What I'm Doing Thursday
I've been thinking about what I'm doing tomorrow, on this National Day of Action, a couple of days after the eviction of Occupy Wall Street from Zucotti Park.
I'll be working, mustering up such gratitude as I can that among wage slaves, I am somewhat well treated.
But I won't be in New York, which is what I know I should be doing. I'll just be working, and keeping my head down for another day. Nor will I be participating here. During the day I'll be working — at night I'll bring my wife to class.
It seems to me there's something like a sort of downtrodden elitism about having a National Day of Action on a Thursday.
Number of Arrests: 0
In an interesting twist on "what did Occupy contribute so far?", I'm embarrassed to say I've never been arrested. I admire people who have been, I just haven't done enough myself to wear this badge of honor.
I've been on a single Zombie March, and brought some food down once.
So you may with impunity take what I'm about to say with a bigger than usual, "Love Me I'm a Liberal" grain of salt.
Time For the Left to Take a Nap Again
Already a couple of days after the eviction, people are starting to console themselves with the idea — as though we'd been thinking it all along — that physical occupation is just a tactic.

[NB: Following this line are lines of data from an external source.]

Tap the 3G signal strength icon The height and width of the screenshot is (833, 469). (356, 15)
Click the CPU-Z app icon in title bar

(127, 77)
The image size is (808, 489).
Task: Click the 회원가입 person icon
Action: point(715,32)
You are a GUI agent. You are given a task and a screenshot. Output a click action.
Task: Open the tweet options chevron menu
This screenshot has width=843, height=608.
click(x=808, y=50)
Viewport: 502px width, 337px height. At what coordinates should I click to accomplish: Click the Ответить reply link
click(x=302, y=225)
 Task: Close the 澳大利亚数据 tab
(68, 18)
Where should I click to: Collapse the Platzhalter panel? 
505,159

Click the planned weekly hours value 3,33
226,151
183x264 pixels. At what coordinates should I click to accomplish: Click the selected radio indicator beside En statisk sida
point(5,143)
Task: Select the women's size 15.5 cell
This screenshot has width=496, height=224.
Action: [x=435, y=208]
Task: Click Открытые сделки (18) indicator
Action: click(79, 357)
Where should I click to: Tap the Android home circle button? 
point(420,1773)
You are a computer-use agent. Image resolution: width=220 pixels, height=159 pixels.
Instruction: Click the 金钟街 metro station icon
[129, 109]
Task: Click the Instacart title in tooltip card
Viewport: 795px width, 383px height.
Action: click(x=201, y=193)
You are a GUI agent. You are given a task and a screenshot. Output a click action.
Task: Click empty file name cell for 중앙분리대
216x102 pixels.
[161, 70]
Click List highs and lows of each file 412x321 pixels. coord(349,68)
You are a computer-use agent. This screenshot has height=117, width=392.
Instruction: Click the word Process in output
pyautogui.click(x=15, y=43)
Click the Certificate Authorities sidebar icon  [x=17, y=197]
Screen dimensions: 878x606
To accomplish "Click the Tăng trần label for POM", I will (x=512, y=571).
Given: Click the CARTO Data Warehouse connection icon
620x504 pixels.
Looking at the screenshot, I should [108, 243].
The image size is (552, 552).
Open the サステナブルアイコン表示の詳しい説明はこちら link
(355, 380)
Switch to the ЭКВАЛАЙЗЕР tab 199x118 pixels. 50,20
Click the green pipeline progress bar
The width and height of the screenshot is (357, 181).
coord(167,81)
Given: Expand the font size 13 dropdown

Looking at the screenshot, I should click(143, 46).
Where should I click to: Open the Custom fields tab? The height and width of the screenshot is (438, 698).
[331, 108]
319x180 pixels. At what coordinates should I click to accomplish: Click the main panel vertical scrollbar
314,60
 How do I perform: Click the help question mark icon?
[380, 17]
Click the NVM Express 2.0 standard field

Winter was coming anyway. We should be thankful that Bloomberg gave us a dramatic ending instead of watching numbers fall off due to cold. Now we can spend energy we used to spend simply maintaining the occupation on something more constructive. Etc. Etc.
Well, OK, I supposed. Occupation may be just a tactic, but isn't the movement named for a tactic? Maybe we need to call it something else now, like, "Used to Occupy Wall Street — all of us except that lousy Lockwood character — later sent home by a judge." This lacks a certain ring, though.
Nobody was arrested following the judge's ruling that Occupiers would be allowed back in to Zucotti Park without tents and sleeping bags. It seems that after a certain point even people who get arrested well on good days, which is not me, have a hard time doing it.
I'm clearly missing some sort of education in civil disobedience, or tactical thinking, or something, but isn't that the best time to be arrested — when you're not supposed to be doing something? Or does that sort of defiance not run in our veins?
I'm really worried that what will really happen in the aftermath of all this is that the left will take another nap.
I'm not worried about me doing it — as I said, I'm not proud of my own record of simply working and keeping my head down — so one might argue that I've been doing it all along.
I was for a moment encouraged when the rest of you woke up, however.